= Beginning of Section =
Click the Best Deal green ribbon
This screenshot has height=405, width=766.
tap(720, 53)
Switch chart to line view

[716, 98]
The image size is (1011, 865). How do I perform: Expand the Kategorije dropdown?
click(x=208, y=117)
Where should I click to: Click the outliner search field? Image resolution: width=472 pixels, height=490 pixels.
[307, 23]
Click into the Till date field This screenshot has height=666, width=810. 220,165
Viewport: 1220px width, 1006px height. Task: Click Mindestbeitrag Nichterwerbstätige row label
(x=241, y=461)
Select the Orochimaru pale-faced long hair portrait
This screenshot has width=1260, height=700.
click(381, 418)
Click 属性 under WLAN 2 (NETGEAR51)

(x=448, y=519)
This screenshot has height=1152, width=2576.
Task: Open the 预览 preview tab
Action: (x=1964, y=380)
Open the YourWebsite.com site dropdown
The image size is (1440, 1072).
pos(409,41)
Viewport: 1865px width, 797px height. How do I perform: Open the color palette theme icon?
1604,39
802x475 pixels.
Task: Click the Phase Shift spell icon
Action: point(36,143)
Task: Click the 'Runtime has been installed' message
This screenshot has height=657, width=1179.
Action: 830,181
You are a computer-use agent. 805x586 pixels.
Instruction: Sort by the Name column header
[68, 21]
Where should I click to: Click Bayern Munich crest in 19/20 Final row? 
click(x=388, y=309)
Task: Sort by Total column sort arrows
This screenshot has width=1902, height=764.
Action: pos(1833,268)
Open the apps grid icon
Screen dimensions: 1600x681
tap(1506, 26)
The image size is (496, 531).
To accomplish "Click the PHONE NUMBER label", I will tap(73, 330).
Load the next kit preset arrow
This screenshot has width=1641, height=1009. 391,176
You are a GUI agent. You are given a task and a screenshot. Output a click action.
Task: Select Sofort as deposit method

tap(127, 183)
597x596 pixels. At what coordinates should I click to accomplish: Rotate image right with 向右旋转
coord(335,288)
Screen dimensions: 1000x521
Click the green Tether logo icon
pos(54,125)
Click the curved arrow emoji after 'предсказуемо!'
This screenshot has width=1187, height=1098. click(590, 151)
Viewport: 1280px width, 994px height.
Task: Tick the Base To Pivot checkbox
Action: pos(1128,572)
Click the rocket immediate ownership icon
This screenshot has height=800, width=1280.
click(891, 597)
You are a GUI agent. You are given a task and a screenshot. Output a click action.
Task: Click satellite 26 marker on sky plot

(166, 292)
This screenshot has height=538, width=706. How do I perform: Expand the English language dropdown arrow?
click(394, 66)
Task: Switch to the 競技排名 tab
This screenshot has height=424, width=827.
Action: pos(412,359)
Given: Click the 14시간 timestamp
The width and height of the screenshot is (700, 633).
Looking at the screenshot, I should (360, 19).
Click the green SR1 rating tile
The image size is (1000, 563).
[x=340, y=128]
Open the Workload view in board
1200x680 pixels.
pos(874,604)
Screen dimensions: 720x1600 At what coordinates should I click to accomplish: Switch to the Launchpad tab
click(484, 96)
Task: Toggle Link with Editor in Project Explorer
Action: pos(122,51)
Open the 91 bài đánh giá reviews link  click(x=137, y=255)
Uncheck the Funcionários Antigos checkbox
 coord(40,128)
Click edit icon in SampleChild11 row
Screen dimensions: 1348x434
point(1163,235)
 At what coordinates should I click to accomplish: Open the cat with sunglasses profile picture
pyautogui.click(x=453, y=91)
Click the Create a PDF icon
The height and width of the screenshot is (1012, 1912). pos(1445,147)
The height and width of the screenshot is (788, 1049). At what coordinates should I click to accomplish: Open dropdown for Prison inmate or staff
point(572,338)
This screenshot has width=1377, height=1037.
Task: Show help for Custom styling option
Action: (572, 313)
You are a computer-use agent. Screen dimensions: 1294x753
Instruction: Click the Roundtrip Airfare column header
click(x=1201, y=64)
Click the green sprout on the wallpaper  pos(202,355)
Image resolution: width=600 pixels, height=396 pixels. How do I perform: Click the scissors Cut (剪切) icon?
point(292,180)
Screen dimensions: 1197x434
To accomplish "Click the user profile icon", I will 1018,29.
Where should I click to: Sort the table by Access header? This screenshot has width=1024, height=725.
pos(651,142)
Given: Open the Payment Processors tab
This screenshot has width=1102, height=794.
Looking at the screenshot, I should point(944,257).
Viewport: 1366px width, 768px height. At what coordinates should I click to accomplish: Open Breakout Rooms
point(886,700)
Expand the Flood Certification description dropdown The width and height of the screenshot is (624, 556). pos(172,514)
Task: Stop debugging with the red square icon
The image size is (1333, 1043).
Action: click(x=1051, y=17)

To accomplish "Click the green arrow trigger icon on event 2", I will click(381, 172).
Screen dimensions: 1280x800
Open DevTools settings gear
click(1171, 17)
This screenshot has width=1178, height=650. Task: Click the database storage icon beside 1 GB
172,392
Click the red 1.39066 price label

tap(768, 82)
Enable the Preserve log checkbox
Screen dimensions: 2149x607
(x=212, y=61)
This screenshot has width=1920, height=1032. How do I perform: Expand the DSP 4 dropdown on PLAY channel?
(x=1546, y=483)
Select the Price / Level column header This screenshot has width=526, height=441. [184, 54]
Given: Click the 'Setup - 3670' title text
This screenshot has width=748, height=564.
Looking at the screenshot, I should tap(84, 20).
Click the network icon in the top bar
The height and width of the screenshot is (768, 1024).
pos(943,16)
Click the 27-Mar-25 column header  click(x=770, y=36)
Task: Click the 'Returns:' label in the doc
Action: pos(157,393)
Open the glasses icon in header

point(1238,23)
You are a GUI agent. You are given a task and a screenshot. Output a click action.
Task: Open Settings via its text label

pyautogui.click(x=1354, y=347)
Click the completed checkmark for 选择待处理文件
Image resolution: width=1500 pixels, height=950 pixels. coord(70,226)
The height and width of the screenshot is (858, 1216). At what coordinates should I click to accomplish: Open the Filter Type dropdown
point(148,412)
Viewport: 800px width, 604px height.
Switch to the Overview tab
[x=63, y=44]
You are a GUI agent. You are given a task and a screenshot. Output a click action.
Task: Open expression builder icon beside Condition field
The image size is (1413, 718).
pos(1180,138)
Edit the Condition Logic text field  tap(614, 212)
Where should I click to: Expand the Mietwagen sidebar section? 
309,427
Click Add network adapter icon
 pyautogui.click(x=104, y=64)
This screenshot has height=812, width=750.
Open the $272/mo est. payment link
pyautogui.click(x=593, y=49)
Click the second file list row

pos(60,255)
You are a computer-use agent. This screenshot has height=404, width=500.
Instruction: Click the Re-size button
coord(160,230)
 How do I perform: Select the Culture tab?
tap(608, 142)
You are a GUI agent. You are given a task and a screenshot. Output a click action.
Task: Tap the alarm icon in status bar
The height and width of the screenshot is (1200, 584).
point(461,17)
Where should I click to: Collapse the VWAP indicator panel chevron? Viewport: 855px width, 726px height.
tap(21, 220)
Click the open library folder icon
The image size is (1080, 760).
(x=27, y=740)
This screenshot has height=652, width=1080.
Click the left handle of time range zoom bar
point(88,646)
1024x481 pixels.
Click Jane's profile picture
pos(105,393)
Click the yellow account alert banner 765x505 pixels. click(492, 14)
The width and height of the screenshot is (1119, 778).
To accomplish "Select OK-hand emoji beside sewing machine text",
= End of Section =
The entries must all be transcribed exactly.

▶ _YOUR RESPONSE_:
Click the Best Deal green ribbon
This screenshot has height=405, width=766.
tap(720, 53)
Switch chart to line view

[716, 98]
The image size is (1011, 865). How do I perform: Expand the Kategorije dropdown?
click(x=208, y=117)
Where should I click to: Click the outliner search field? Image resolution: width=472 pixels, height=490 pixels.
[307, 23]
Click into the Till date field This screenshot has height=666, width=810. 220,165
Viewport: 1220px width, 1006px height. Task: Click Mindestbeitrag Nichterwerbstätige row label
(x=241, y=461)
Select the Orochimaru pale-faced long hair portrait
This screenshot has width=1260, height=700.
click(381, 418)
Click 属性 under WLAN 2 (NETGEAR51)

(x=448, y=519)
This screenshot has height=1152, width=2576.
Task: Open the 预览 preview tab
Action: (x=1964, y=380)
Open the YourWebsite.com site dropdown
The image size is (1440, 1072).
pos(409,41)
Viewport: 1865px width, 797px height. How do I perform: Open the color palette theme icon?
1604,39
802x475 pixels.
Task: Click the Phase Shift spell icon
Action: point(36,143)
Task: Click the 'Runtime has been installed' message
This screenshot has height=657, width=1179.
Action: 830,181
You are a computer-use agent. 805x586 pixels.
Instruction: Sort by the Name column header
[68, 21]
Where should I click to: Click Bayern Munich crest in 19/20 Final row? 
click(x=388, y=309)
Task: Sort by Total column sort arrows
This screenshot has width=1902, height=764.
Action: pos(1833,268)
Open the apps grid icon
Screen dimensions: 1600x681
tap(1506, 26)
The image size is (496, 531).
To accomplish "Click the PHONE NUMBER label", I will tap(73, 330).
Load the next kit preset arrow
This screenshot has width=1641, height=1009. 391,176
You are a GUI agent. You are given a task and a screenshot. Output a click action.
Task: Select Sofort as deposit method

tap(127, 183)
597x596 pixels. At what coordinates should I click to accomplish: Rotate image right with 向右旋转
coord(335,288)
Screen dimensions: 1000x521
Click the green Tether logo icon
pos(54,125)
Click the curved arrow emoji after 'предсказуемо!'
This screenshot has width=1187, height=1098. click(590, 151)
Viewport: 1280px width, 994px height.
Task: Tick the Base To Pivot checkbox
Action: pos(1128,572)
Click the rocket immediate ownership icon
This screenshot has height=800, width=1280.
click(891, 597)
You are a GUI agent. You are given a task and a screenshot. Output a click action.
Task: Click satellite 26 marker on sky plot

(166, 292)
This screenshot has height=538, width=706. How do I perform: Expand the English language dropdown arrow?
click(394, 66)
Task: Switch to the 競技排名 tab
This screenshot has height=424, width=827.
Action: pos(412,359)
Given: Click the 14시간 timestamp
The width and height of the screenshot is (700, 633).
Looking at the screenshot, I should (360, 19).
Click the green SR1 rating tile
The image size is (1000, 563).
[x=340, y=128]
Open the Workload view in board
1200x680 pixels.
pos(874,604)
Screen dimensions: 720x1600 At what coordinates should I click to accomplish: Switch to the Launchpad tab
click(484, 96)
Task: Toggle Link with Editor in Project Explorer
Action: pos(122,51)
Open the 91 bài đánh giá reviews link  click(x=137, y=255)
Uncheck the Funcionários Antigos checkbox
 coord(40,128)
Click edit icon in SampleChild11 row
Screen dimensions: 1348x434
point(1163,235)
 At what coordinates should I click to accomplish: Open the cat with sunglasses profile picture
pyautogui.click(x=453, y=91)
Click the Create a PDF icon
The height and width of the screenshot is (1012, 1912). pos(1445,147)
The height and width of the screenshot is (788, 1049). At what coordinates should I click to accomplish: Open dropdown for Prison inmate or staff
point(572,338)
This screenshot has width=1377, height=1037.
Task: Show help for Custom styling option
Action: (572, 313)
You are a computer-use agent. Screen dimensions: 1294x753
Instruction: Click the Roundtrip Airfare column header
click(x=1201, y=64)
Click the green sprout on the wallpaper  pos(202,355)
Image resolution: width=600 pixels, height=396 pixels. How do I perform: Click the scissors Cut (剪切) icon?
point(292,180)
Screen dimensions: 1197x434
To accomplish "Click the user profile icon", I will 1018,29.
Where should I click to: Sort the table by Access header? This screenshot has width=1024, height=725.
pos(651,142)
Given: Open the Payment Processors tab
This screenshot has width=1102, height=794.
Looking at the screenshot, I should point(944,257).
Viewport: 1366px width, 768px height. At what coordinates should I click to accomplish: Open Breakout Rooms
point(886,700)
Expand the Flood Certification description dropdown The width and height of the screenshot is (624, 556). pos(172,514)
Task: Stop debugging with the red square icon
The image size is (1333, 1043).
Action: click(x=1051, y=17)

To accomplish "Click the green arrow trigger icon on event 2", I will click(381, 172).
Screen dimensions: 1280x800
Open DevTools settings gear
click(1171, 17)
This screenshot has width=1178, height=650. Task: Click the database storage icon beside 1 GB
172,392
Click the red 1.39066 price label

tap(768, 82)
Enable the Preserve log checkbox
Screen dimensions: 2149x607
(x=212, y=61)
This screenshot has width=1920, height=1032. How do I perform: Expand the DSP 4 dropdown on PLAY channel?
(x=1546, y=483)
Select the Price / Level column header This screenshot has width=526, height=441. [184, 54]
Given: Click the 'Setup - 3670' title text
This screenshot has width=748, height=564.
Looking at the screenshot, I should tap(84, 20).
Click the network icon in the top bar
The height and width of the screenshot is (768, 1024).
pos(943,16)
Click the 27-Mar-25 column header  click(x=770, y=36)
Task: Click the 'Returns:' label in the doc
Action: pos(157,393)
Open the glasses icon in header

point(1238,23)
You are a GUI agent. You are given a task and a screenshot. Output a click action.
Task: Open Settings via its text label

pyautogui.click(x=1354, y=347)
Click the completed checkmark for 选择待处理文件
Image resolution: width=1500 pixels, height=950 pixels. coord(70,226)
The height and width of the screenshot is (858, 1216). At what coordinates should I click to accomplish: Open the Filter Type dropdown
point(148,412)
Viewport: 800px width, 604px height.
Switch to the Overview tab
[x=63, y=44]
You are a GUI agent. You are given a task and a screenshot. Output a click action.
Task: Open expression builder icon beside Condition field
The image size is (1413, 718).
pos(1180,138)
Edit the Condition Logic text field  tap(614, 212)
Where should I click to: Expand the Mietwagen sidebar section? 
309,427
Click Add network adapter icon
 pyautogui.click(x=104, y=64)
This screenshot has height=812, width=750.
Open the $272/mo est. payment link
pyautogui.click(x=593, y=49)
Click the second file list row

pos(60,255)
You are a computer-use agent. This screenshot has height=404, width=500.
Instruction: Click the Re-size button
coord(160,230)
 How do I perform: Select the Culture tab?
tap(608, 142)
You are a GUI agent. You are given a task and a screenshot. Output a click action.
Task: Tap the alarm icon in status bar
The height and width of the screenshot is (1200, 584).
point(461,17)
Where should I click to: Collapse the VWAP indicator panel chevron? Viewport: 855px width, 726px height.
tap(21, 220)
Click the open library folder icon
The image size is (1080, 760).
(x=27, y=740)
This screenshot has height=652, width=1080.
Click the left handle of time range zoom bar
point(88,646)
1024x481 pixels.
Click Jane's profile picture
pos(105,393)
Click the yellow account alert banner 765x505 pixels. click(492, 14)
The width and height of the screenshot is (1119, 778).
To accomplish "Select OK-hand emoji beside sewing machine text",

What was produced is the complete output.